Sempre difficile e rischioso definire relazioni dirette e arrivare a conclusioni univoche. Sicuramente la presenza amorevole dei genitori che sostengono alla giusta distanza lo sviluppo dei figli, se diventa oppressiva e limitante l’espressione della natura e lo sviluppo della loro autonomia, può costituire il substrato di un’ansia che assume diverse forme e intacca l’autostima, minata dalla onnipresenza di genitori che con l’intento di sostenere il figlio gli impediscono di attraversare il vuoto che suscita il nuovo, affrontare il rischio di vivere, apprendere dalle sconfitte, godere di un gratificante senso di autoefficacia. Le dipendenze patologiche, di cui i disturbi del comportamento alimentare possono essere considerati una declinazione, possono trovare un terreno fertile nella disregolazione della “giusta distanza”. 

Quali problematiche osserva nei figli di questi “nuovi genitori” in termini di personalità, maturità, autonomia, lavoro, scuola ecc.? Se non ci sarà un cambiamento in termini educativi dei genitori, tra alcune generazioni ci saranno delle conseguenze e quali? 

Personalità immature e dipendenti, difficoltà a mettersi in gioco ed assumersi dei rischi, mancanza di passioni che fanno tremare le ginocchia, difficoltà a confrontarsi con il limite che inevitabilmente si trova al di fuori della famiglia che ha sempre evitato le frustrazioni, supponenza ingiustificata a scuola e successivamente nel mondo del lavoro, che diventano inevitabilmente ambiti affollati di insegnanti incompetenti e responsabili insensibili, incuranti delle necessità di questi giovani adulti mai completamente cresciuti.

Ci sono differenze tra figli maschi e femmine di genitori iper-apprensivi? In genere alle femmine viene detto più spesso di “fare attenzione” (per motivi socioculturali e di genere) ma ho notato che succede anche coi maschi (che di solito vanno di più alla scoperta, rischiano, si fanno male ecc.). Bloccando i figli, dicendogli sempre di stare attenti o che “è pericoloso”, lo sviluppo dei maschi come ne risente? E quello delle femmine? 

Le situazioni possono essere molto diverse perché le variabili che concorrono a determinarle sono molteplici e sfaccettate.

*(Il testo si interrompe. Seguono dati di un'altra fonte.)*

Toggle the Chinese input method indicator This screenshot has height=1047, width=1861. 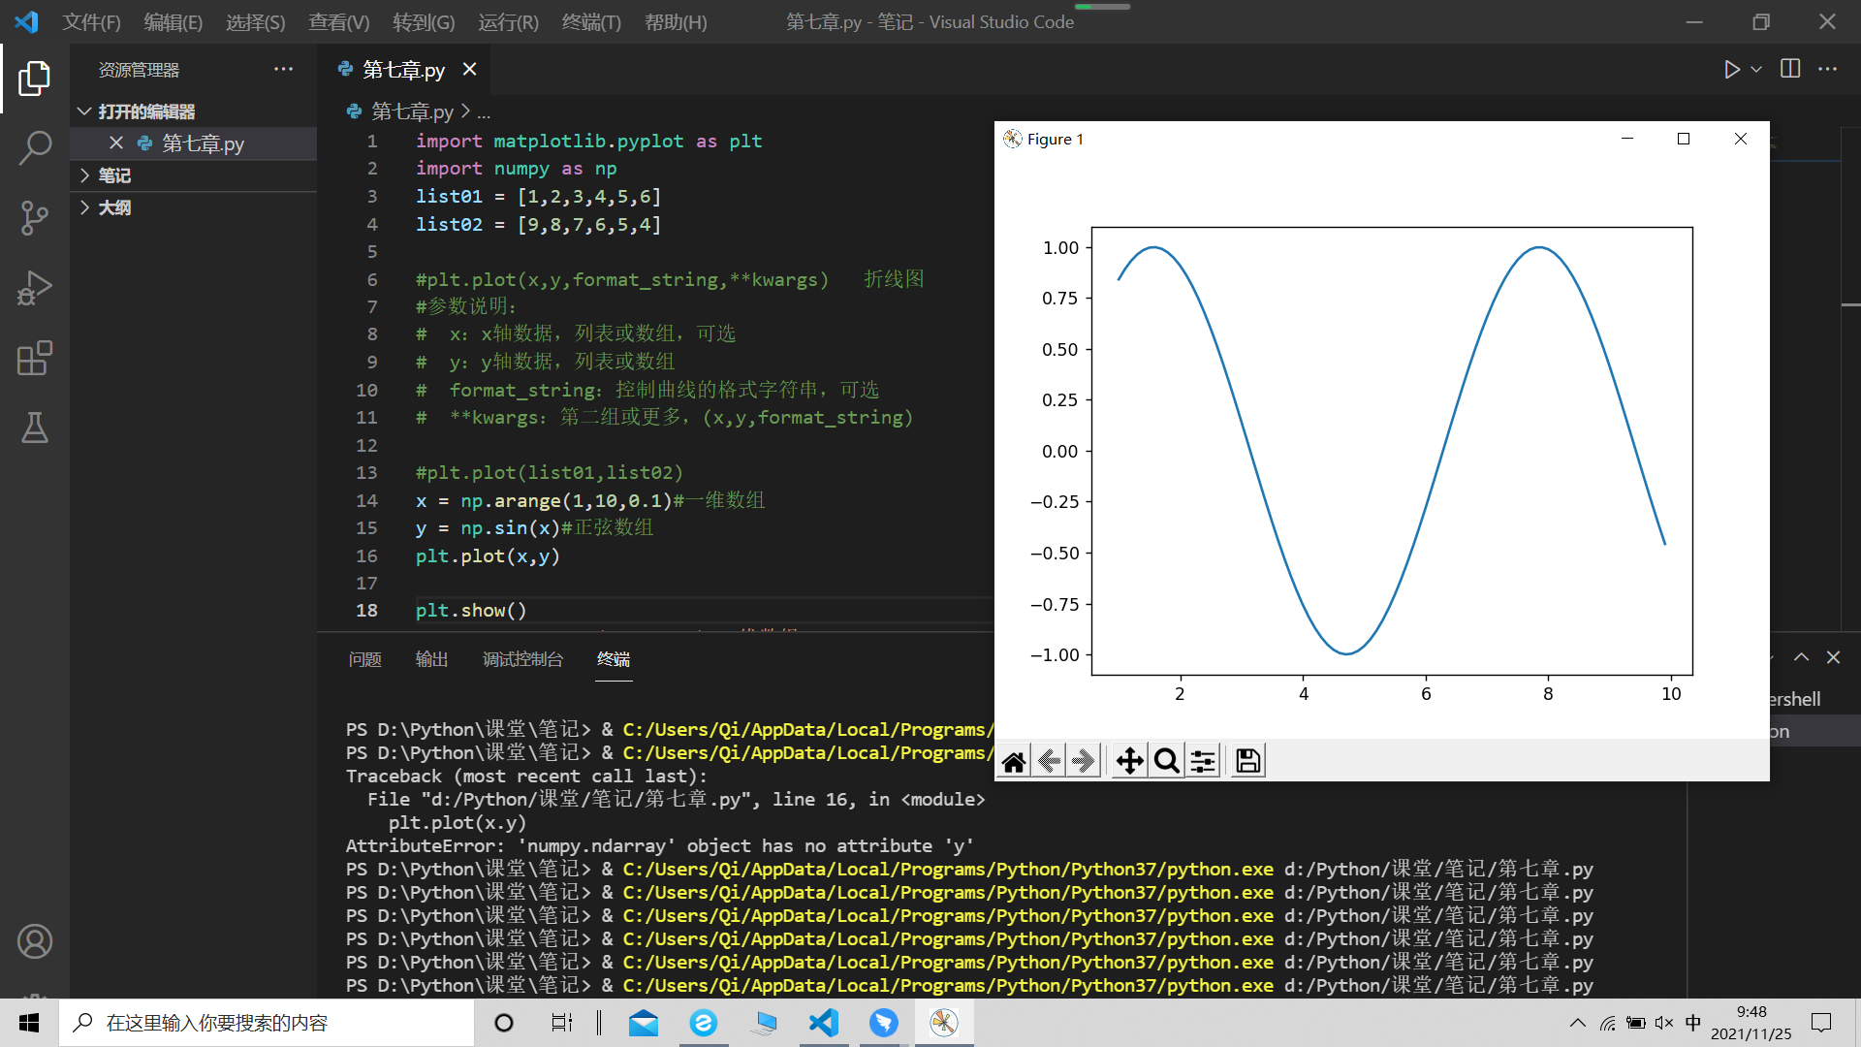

Le ragazze oggi non accettano più di essere oggetto di trattamento differente in ragione del loro genere. Anzi, come spesso succede quando una situazione viene estremizzata, anche la reazione che genera assume i caratteri dell’eccesso. I genitori riportano spesso maggiori difficoltà nella relazione con le adolescenti che non con i loro fratelli. Anche le reazioni al comportamento iperprotettivo dei genitori non è univoca: in alcuni casi trasgredire diventa una necessità vitale, altre volte la paura di non farcela e la possibilità di fallire inibisce la creatività, mortificando lo slancio vitale e la possibilità di fare impresa non solo nel mondo professionale, ma anche nelle relazioni.

Quali consigli si sente di dare a questi genitori troppo apprensivi? 

I consigli non fanno parte della mia natura. Il primo passo potrebbe essere quello di aiutare i genitori a rendersi conto di essere iperprotettivi, che non è scontato. E di supportare il loro processo di autonomizzazione affinché consentano al figlio di operare il proprio. Ritengo il gruppo condotto secondo il modello psicosocioanalitico uno strumento potente, attraverso l’apprendimento vicariante e il confronto con altri genitori, per smantellare pregiudizi, favorire l’introspezione, ritentare nuovi modelli relazionali, arieggiare le emozioni. E sentire di non essere soli in un compito, quello genitoriale, sicuramente impegnativo, ma insieme meraviglioso perché foriero della scoperta del figlio.